What to do
In this exercise, return each entry exactly as given.

Entries provided

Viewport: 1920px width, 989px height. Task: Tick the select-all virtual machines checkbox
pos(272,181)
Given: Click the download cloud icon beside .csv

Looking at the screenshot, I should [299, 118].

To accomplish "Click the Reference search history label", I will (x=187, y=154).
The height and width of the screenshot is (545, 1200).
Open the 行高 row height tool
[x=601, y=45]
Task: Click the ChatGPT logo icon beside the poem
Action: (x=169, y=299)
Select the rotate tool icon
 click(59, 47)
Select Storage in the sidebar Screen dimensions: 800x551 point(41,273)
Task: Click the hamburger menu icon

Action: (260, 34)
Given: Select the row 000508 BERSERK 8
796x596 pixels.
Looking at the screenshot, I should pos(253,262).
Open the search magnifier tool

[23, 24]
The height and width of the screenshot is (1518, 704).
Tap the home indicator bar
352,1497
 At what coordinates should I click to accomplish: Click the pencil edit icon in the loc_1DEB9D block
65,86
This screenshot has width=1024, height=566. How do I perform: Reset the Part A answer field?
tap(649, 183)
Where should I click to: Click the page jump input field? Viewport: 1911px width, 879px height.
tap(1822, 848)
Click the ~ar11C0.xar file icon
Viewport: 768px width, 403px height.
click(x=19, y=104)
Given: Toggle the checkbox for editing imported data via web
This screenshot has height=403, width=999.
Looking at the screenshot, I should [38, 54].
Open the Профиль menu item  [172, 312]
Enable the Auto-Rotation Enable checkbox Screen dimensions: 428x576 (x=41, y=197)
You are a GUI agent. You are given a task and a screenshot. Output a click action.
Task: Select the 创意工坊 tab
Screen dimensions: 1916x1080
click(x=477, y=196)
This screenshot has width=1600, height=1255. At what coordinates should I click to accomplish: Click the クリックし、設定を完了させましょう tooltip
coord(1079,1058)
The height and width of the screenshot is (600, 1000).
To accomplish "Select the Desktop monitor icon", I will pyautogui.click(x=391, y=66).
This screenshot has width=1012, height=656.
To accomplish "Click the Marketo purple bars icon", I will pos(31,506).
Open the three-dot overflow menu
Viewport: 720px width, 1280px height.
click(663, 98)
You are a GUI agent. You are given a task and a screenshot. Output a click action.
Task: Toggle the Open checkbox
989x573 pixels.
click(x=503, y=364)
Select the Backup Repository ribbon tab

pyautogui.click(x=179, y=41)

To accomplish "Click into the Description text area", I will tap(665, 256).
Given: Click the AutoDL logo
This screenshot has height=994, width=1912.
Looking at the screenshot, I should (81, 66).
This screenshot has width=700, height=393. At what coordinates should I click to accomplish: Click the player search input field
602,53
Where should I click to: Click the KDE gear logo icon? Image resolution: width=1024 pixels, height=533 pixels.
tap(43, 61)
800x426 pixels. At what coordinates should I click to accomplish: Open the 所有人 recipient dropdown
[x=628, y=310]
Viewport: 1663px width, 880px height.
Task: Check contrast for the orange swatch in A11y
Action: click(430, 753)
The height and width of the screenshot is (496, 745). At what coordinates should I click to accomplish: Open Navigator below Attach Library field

Response area
Viewport: 1920px width, 989px height. Task: Tick the select-all virtual machines checkbox
pos(272,181)
Given: Click the download cloud icon beside .csv

Looking at the screenshot, I should [299, 118].

To accomplish "Click the Reference search history label", I will (x=187, y=154).
The height and width of the screenshot is (545, 1200).
Open the 行高 row height tool
[x=601, y=45]
Task: Click the ChatGPT logo icon beside the poem
Action: (x=169, y=299)
Select the rotate tool icon
 click(59, 47)
Select Storage in the sidebar Screen dimensions: 800x551 point(41,273)
Task: Click the hamburger menu icon

Action: (260, 34)
Given: Select the row 000508 BERSERK 8
796x596 pixels.
Looking at the screenshot, I should pos(253,262).
Open the search magnifier tool

[23, 24]
The height and width of the screenshot is (1518, 704).
Tap the home indicator bar
352,1497
 At what coordinates should I click to accomplish: Click the pencil edit icon in the loc_1DEB9D block
65,86
This screenshot has width=1024, height=566. How do I perform: Reset the Part A answer field?
tap(649, 183)
Where should I click to: Click the page jump input field? Viewport: 1911px width, 879px height.
tap(1822, 848)
Click the ~ar11C0.xar file icon
Viewport: 768px width, 403px height.
click(x=19, y=104)
Given: Toggle the checkbox for editing imported data via web
This screenshot has height=403, width=999.
Looking at the screenshot, I should [38, 54].
Open the Профиль menu item  [172, 312]
Enable the Auto-Rotation Enable checkbox Screen dimensions: 428x576 (x=41, y=197)
You are a GUI agent. You are given a task and a screenshot. Output a click action.
Task: Select the 创意工坊 tab
Screen dimensions: 1916x1080
click(x=477, y=196)
This screenshot has width=1600, height=1255. At what coordinates should I click to accomplish: Click the クリックし、設定を完了させましょう tooltip
coord(1079,1058)
The height and width of the screenshot is (600, 1000).
To accomplish "Select the Desktop monitor icon", I will pyautogui.click(x=391, y=66).
This screenshot has width=1012, height=656.
To accomplish "Click the Marketo purple bars icon", I will pos(31,506).
Open the three-dot overflow menu
Viewport: 720px width, 1280px height.
click(663, 98)
You are a GUI agent. You are given a task and a screenshot. Output a click action.
Task: Toggle the Open checkbox
989x573 pixels.
click(x=503, y=364)
Select the Backup Repository ribbon tab

pyautogui.click(x=179, y=41)

To accomplish "Click into the Description text area", I will tap(665, 256).
Given: Click the AutoDL logo
This screenshot has height=994, width=1912.
Looking at the screenshot, I should (81, 66).
This screenshot has width=700, height=393. At what coordinates should I click to accomplish: Click the player search input field
602,53
Where should I click to: Click the KDE gear logo icon? Image resolution: width=1024 pixels, height=533 pixels.
tap(43, 61)
800x426 pixels. At what coordinates should I click to accomplish: Open the 所有人 recipient dropdown
[x=628, y=310]
Viewport: 1663px width, 880px height.
Task: Check contrast for the orange swatch in A11y
Action: click(430, 753)
The height and width of the screenshot is (496, 745). At what coordinates should I click to accomplish: Open Navigator below Attach Library field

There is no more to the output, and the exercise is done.